Giordano on the defensive

RANDY SPORTAK, SUN MEDIA

, Last Updated: 8:14 AM ET

Partnering on the blueline with Dion Phaneuf is a dream job.

At the same time, it's no easy feat.

For all that Phaneuf can do for the Flames -- the big hits, the big shot, the big offensive plays -- he can cause coaches grey hairs when the play is in the Flames' zone.

It puts much more pressure and reliance on his defence partner.

For the past several games, that's been Mark Giordano, but the switch made on a full-time basis a few weeks ago has done wonders for his game.

"Being with Dion, Mark recognizes he has to be in a defensive position a lot more, like when Dion is carrying pucks up the ice," said assistant coach Jim Playfair. "I think he's been more alert and in tune to being a good defender.

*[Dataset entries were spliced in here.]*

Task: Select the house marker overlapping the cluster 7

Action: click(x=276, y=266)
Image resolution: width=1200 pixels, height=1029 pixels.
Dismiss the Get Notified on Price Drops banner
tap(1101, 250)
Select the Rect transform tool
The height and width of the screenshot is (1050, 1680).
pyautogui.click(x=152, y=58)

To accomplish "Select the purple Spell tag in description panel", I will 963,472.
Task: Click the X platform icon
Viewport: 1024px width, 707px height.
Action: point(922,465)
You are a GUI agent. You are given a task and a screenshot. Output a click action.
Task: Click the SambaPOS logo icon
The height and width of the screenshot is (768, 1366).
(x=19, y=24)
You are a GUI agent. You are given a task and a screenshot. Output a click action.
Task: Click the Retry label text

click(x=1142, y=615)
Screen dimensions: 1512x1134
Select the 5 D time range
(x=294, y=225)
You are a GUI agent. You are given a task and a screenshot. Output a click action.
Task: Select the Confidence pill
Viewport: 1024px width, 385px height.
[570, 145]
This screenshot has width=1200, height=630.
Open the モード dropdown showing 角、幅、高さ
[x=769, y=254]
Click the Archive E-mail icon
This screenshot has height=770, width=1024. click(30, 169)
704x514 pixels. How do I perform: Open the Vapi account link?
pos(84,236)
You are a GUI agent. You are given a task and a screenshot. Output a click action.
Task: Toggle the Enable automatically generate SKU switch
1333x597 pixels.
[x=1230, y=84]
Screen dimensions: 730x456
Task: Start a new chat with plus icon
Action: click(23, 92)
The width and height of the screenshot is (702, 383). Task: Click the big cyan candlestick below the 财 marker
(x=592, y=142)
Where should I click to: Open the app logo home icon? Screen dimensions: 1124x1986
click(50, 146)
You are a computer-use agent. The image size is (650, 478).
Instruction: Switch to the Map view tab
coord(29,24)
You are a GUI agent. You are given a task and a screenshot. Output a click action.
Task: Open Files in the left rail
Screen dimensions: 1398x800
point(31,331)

"That's always been the area of Mark's game we want him to be focused on and consistently improve. He's playing in a top-four position, so he has to be a very, very good defender.

"When he gets the puck, he's so quick and he can make good outlet passes. So the better at defending he is, the more we're going to be better at getting out of our zone quicker."

The impact of a year spent in Russia on Giordano's game was an interesting debate heading into this season.

Would the year away mean a step back or a step forward for the 25-year-old signed as a free agent out of the OHL?

So far, the answer is a leap in the right direction.

"Two things that came out of Russia with Mark," Playfair said, "is he's a more mature hockey player and he has a lot of confidence in himself.

"That's a really good thing."

Especially with all that ice time.

Since Jim Vandermeer was sidelined by a broken leg in the middle of the Nov. 9 game in Chicago, Giordano has played at least 20 minutes in six of the eight games.

It's a great way to get your groove back.

"The more you play, the more confident you'll get," said Giordano, who headed into last night's game against the Canucks with one goal and nine assists on the season. "Those little mistakes, when you play fewer minutes, they stick with you longer than if you go out there the next shift. That way, you're able to erase it pretty quickly.

"The biggest thing for me, when I feel confident is when I feel best."

Playfair said Giordano returned from Russia with only one habit that needed to be broken.

With his team in Moscow, the defensive plan was to attack players on the rush when they were in the neutral zone. Giordano's quickness was used to force opposing players to make a move between the bluelines.

"The times he was out of position was because he was being aggressive and trying to do what he was doing in Russia," Playfair said. "We want him to have that same jump and quick attack in the defensive zone. We want him to close gaps, get to loose pucks quick, use his quickness around the net.

"It's a mindset. Instead of having that quality in the neutral zone, apply it in the defensive zone.

"It wasn't like he wasn't trying. It was something he had been instructed to do, so it was an adjustment we had to make with his game, and when we showed him on film, he understood right away. Now that he's made that adjustment, he's a better defender because of it."

So good, the Flames are relying on him to be that defensive rock alongside Phaneuf.

"He's our top offensive guy, so you just have to read off him," Giodano said of his role. "He's good to play with because he's so quick, gets the pucks, finishes hits. When you're out there with Neuf, we have the puck a lot of the time, and when you're playing offence, it helps on your defensive game."